November 10, 2024

Does the Justice Department want to charge Trump? Here’s what could happen.

Trump #Trump

Liz Cheney’s powerful remarks at Thursday night’s Jan. 6 congressional hearing on the insurrection at the U.S. Capitol — which sounded a lot like a lawyer’s opening statement at a criminal trial — have renewed a debate in legal circles about whether the Justice Department could, and should, prosecute Donald Trump.

With a growing body of evidence that Cheney and others say points to criminal acts involving Trump’s efforts to overturn the 2020 election results, Attorney General Merrick Garland may ultimately be faced with an excruciatingly difficult decision about whether prosecuting a former president is in the national interest.  

A person familiar with the matter told NBC News there have been conversations inside the Justice Department about the far-reaching implications of pursuing a case against Trump, should it come to that. So far, no public evidence has surfaced that the former president has become a criminal target.

===============

* [Challenges]:
**1)** In the article on a possible prosecution of Trump, who is the attorney general that may face the decision?
**2)** List every person named in the article on a possible prosecution of Trump.

* [Entries shown]:
===============

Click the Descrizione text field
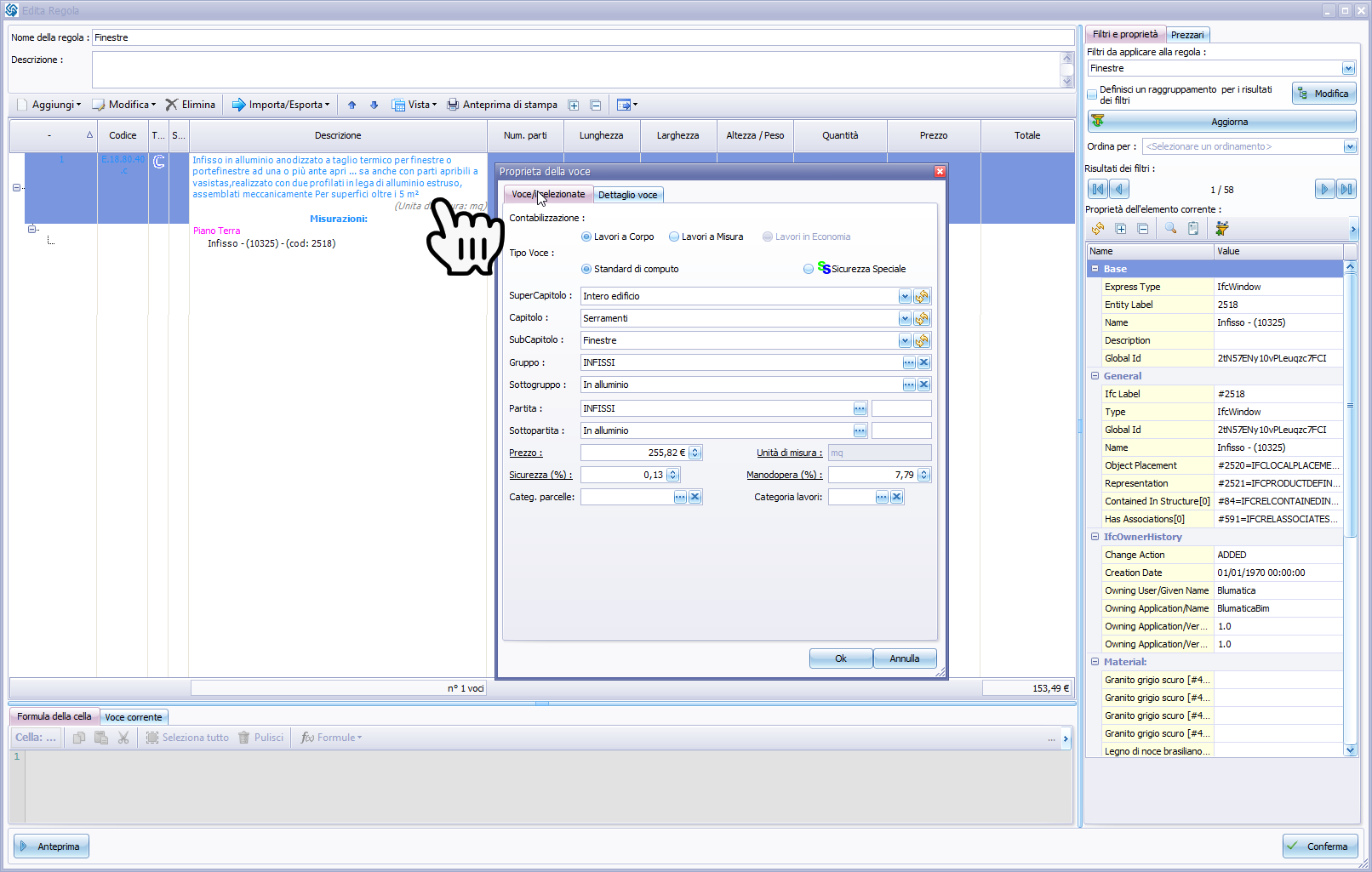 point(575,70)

===============

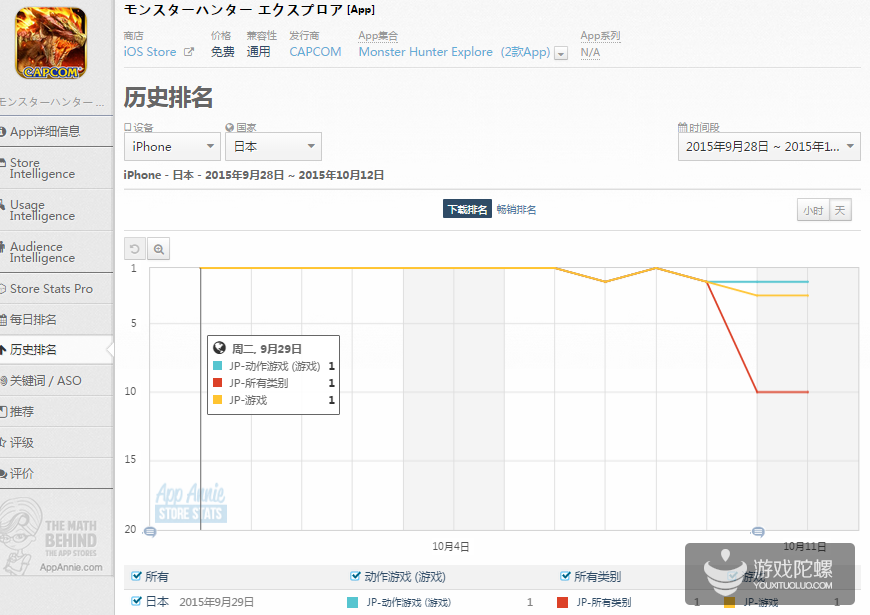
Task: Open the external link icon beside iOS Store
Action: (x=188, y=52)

===============

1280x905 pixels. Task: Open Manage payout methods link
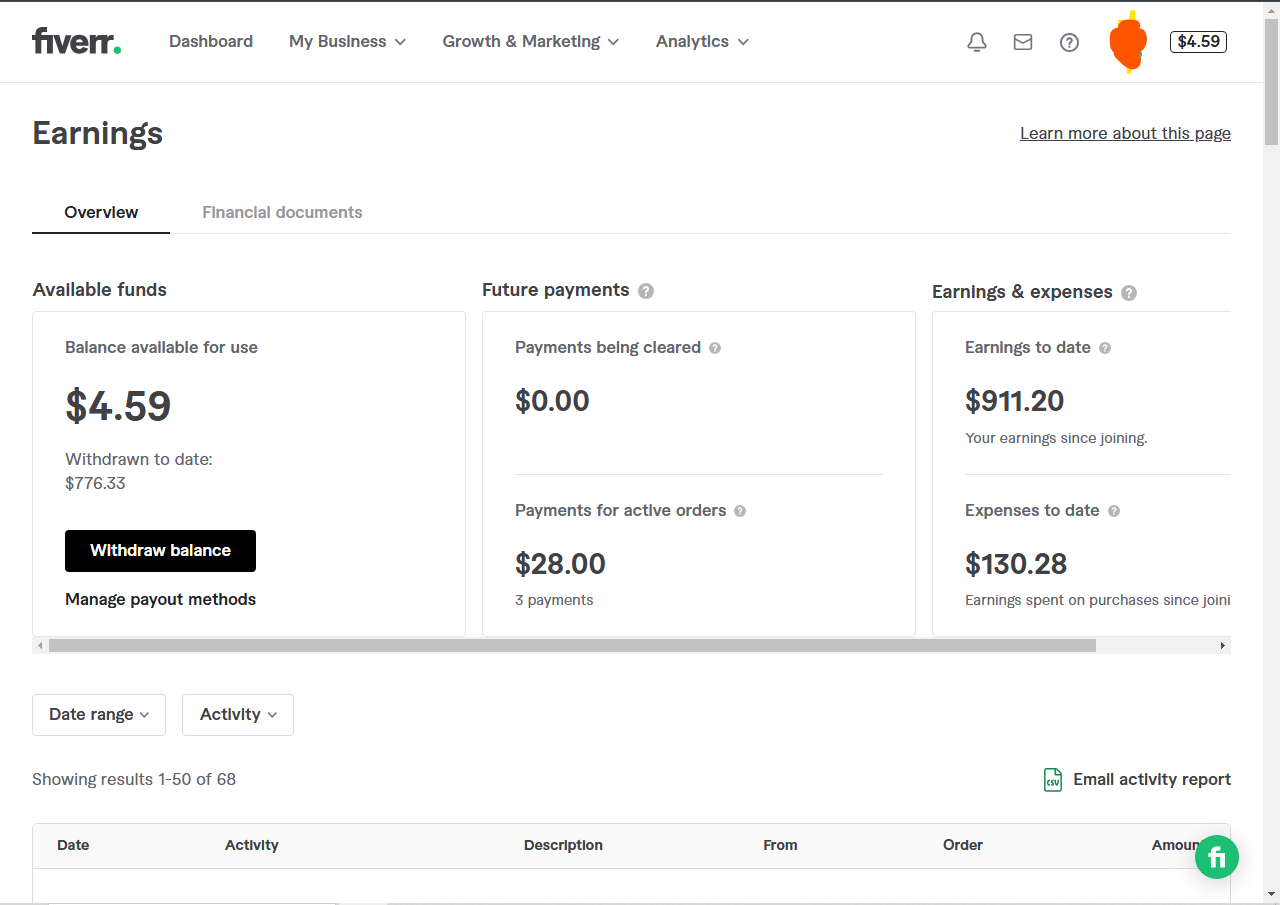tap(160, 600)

===============

* [Solutions to each task]:
**1)** Merrick Garland

**2)** Liz Cheney, Donald Trump, Merrick Garland